CLERMONT-FERRAND and NANTES, France - A growing number of biotech companies are developing technologies for extracting therapeutic proteins from genetically modified plants and animals in preference to the manufacture of synthetic compounds.
In Clermont-Ferrand, the capital of the strongly agricultural Auvergne region in central France, Meristem Therapeutics extracts recombinant proteins from transgenic plants, while in Nantes, on France's Atlantic seaboard, Vivalis is obtaining the same kinds of proteins from transgenic animals, and could also use transgenic plants in the future.
Meristem is a spin-off from a major seed company based in the Clermont-Ferrand area, Limagrain, and has invented its own sobriquet to describe its technology, "molecular pharming." According to Chairman Bertrand Mirot, it was a question of "putting plants back at the heart of pharmaceutical development, with the focus on recombinant proteins." He said the world market for therapeutic recombinant proteins was some $18 billion to $20 billion. "Molecular pharming is a technological alternative" that had the advantage of permitting the unlimited production of complex proteins at very low cost, said Mirot, stressing that there was no risk of plant viruses being transmitted to humans.
Meristem is concentrating on therapeutic enzymes, anti-infective proteins and blood-derived proteins to target digestive and respiratory diseases, among others. Limagrain has already demonstrated the viability of cultivating genetically modified tobacco to produce synthetic human hemoglobin and gastric lipase (used to treat digestive problems related to cystic fibrosis), and Mirot said Meristem's first clinical trials would be of gastric lipase in the primary indication of cystic fibrosis, starting this year.
Meristem plans to confine itself to the industrial phase of the drug development process, from the insertion of the gene in the plant to the production of the therapeutic protein. It will then license these proteins out to pharmaceutical companies, which will take them into clinical development. It has so far developed more than 10 proteins in different types of plants.

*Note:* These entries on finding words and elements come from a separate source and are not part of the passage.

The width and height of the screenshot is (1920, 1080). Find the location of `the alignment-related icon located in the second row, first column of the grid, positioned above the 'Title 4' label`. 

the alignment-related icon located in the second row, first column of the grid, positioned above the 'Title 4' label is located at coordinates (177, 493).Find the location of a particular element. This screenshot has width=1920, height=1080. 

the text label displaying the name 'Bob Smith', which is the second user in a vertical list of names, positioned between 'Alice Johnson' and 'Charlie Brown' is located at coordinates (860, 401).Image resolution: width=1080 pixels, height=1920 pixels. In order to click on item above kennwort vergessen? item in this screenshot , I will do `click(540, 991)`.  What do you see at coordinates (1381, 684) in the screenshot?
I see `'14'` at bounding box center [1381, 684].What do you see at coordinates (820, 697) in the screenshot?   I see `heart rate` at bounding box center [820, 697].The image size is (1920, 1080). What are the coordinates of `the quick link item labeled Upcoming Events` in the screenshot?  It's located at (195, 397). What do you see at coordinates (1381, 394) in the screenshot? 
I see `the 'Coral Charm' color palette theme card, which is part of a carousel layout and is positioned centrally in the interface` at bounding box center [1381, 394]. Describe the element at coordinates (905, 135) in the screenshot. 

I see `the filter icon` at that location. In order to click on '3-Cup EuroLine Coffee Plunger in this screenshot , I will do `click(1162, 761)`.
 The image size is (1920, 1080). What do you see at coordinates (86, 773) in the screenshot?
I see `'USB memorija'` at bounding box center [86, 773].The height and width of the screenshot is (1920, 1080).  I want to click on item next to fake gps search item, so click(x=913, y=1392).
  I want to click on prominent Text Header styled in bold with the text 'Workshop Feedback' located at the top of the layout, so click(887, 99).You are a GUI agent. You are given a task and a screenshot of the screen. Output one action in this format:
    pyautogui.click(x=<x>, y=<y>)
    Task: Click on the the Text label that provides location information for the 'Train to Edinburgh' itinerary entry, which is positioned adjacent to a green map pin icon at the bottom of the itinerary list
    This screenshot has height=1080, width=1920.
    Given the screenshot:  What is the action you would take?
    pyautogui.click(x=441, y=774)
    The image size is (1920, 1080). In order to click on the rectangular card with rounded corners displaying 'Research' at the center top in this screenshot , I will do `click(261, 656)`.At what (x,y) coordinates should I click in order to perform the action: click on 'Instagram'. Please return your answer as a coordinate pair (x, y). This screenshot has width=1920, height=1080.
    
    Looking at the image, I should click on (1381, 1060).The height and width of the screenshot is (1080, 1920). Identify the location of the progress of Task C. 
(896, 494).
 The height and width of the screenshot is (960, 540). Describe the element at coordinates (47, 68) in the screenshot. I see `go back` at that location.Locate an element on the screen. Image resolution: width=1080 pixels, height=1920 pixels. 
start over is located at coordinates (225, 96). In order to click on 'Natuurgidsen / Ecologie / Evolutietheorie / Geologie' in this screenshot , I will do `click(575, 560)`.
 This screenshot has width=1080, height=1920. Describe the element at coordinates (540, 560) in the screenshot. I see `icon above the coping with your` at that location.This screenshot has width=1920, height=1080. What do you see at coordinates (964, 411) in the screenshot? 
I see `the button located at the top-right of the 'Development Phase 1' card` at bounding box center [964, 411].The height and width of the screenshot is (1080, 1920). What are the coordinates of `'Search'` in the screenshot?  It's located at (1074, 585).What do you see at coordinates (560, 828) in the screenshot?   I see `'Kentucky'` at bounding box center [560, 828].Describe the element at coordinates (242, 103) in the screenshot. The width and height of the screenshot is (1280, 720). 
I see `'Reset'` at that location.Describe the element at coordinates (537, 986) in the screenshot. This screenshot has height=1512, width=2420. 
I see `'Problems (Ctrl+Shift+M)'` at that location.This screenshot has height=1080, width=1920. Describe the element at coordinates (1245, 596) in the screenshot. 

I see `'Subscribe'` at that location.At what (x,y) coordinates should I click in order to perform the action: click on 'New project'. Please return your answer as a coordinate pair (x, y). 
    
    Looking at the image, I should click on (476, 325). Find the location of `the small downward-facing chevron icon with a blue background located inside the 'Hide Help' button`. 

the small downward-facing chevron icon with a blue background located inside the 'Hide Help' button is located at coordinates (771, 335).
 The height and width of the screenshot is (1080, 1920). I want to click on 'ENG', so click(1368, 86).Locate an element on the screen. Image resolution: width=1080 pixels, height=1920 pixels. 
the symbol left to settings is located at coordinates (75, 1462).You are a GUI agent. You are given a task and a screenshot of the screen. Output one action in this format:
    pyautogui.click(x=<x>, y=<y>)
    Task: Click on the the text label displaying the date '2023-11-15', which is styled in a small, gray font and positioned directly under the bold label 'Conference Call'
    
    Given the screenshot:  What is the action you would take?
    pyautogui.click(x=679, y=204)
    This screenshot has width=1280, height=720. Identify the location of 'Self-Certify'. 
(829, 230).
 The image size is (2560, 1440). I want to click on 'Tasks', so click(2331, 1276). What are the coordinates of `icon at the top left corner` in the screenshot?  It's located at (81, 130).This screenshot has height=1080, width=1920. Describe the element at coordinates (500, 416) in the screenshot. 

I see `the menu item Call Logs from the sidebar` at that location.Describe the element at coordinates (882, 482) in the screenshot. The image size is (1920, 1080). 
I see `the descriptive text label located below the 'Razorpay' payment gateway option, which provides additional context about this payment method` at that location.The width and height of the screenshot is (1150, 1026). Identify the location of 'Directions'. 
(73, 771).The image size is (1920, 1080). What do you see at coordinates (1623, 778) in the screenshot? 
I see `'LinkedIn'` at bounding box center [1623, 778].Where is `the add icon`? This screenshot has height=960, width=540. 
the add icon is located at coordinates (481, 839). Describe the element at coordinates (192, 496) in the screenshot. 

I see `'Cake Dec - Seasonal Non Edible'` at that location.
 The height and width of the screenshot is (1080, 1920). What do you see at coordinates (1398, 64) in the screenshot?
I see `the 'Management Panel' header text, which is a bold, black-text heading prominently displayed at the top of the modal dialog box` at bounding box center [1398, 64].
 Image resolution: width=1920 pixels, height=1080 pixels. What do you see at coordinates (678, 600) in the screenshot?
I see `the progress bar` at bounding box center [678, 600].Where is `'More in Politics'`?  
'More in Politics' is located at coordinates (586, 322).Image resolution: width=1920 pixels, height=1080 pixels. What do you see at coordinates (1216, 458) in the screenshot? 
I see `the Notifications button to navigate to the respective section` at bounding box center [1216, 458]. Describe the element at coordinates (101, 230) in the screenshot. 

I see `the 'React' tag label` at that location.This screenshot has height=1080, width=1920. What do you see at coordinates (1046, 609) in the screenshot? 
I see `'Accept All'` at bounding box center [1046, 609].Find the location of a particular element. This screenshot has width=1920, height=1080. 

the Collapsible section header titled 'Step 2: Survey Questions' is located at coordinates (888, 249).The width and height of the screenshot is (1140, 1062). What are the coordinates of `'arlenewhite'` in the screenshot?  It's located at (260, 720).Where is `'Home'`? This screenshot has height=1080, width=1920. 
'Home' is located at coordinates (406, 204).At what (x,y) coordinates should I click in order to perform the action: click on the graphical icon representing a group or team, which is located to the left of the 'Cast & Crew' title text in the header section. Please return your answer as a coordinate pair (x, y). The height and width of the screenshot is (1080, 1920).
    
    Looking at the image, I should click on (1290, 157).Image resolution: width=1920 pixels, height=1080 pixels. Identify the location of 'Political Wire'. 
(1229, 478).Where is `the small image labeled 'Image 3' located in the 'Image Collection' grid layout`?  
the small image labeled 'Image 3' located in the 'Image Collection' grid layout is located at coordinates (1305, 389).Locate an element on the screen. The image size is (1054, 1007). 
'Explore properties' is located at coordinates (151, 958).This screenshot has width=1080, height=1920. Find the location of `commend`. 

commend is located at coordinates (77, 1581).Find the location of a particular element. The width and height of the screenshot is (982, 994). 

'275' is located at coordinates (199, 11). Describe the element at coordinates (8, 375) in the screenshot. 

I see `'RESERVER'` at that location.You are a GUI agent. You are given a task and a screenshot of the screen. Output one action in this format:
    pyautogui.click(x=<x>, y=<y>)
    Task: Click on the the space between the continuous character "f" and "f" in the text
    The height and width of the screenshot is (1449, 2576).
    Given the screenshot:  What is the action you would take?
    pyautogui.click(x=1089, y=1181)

The company has established an industrial extraction/purification plant complying with GMP standards for purifying kilograms of pharmaceutical-grade recombinant protein from plants. Its facilities also include 3,000 square meters of laboratory space and 550 square meters of greenhouse, in which it cultivates genetically modified versions of tobacco and corn. Tobacco is useful for research purposes but is not suitable for mass production, as it does not yield sufficient quantities of proteins, unlike corn or oil seed rape.
Limagrain remains the largest shareholder in Meristem, but when the company was spun off in 1998 it raised additional funding from four venture capitalists - Banexi (lead investor), 3i, and two regional funds, Sofipar and Sofimac. The company says it will seek a stock market listing "when the time seems appropriate, in three to five years." Its current funding will enable it to establish full-scale production facilities and achieve its medium-term objective of bringing its first protein to market through a pharmaceutical partner, between 2003 and 2005.
Vivalis Focuses On Use Of Transgenic Animals
Nantes-based Vivalis is a more recent start-up, set up in April 1999 with the technical support of the local university hospital. Using transgenic animals, it cultivates cells in the egg and in milk, from which it extracts recombinant proteins with therapeutic potential.
It was established by Groupe Grimaud, a local company specialized in genetic selection, together with three public research establishments that provided Vivalis with its core technology and remain its only other shareholders. They are the French Scientific Research Center (CNRS - Centre National de Recherche Scientifique), the National Agronomic Research Institute (INRA - Institut National de la Recherche Agronomique) and the Ecole Nationale Supirieure of Lyon, and they have granted Vivalis an exclusive worldwide license to the cell cultivation technology they developed between them. That technology entails cultivating embryonic strain cell lines into which human genes are inserted coding for a particular protein that expresses itself naturally in the egg.
The managing director of Vivalis, Franck Grimaud, said he expected to be asked to supply active compounds throughout the drug development cycle. He pointed out that the market for drugs incorporating recombinant proteins was well over $12 billion a year and that there were more than 170 proteins in clinical development. Within that market, the production of active proteins is a $2 billion-plus business.
The company's research and development program calls for spending of FFr30 million (US$4.6 million) over the first six years. As well as a laboratory in the Nantes university hospital complex, the company has established a large animal house outside the city.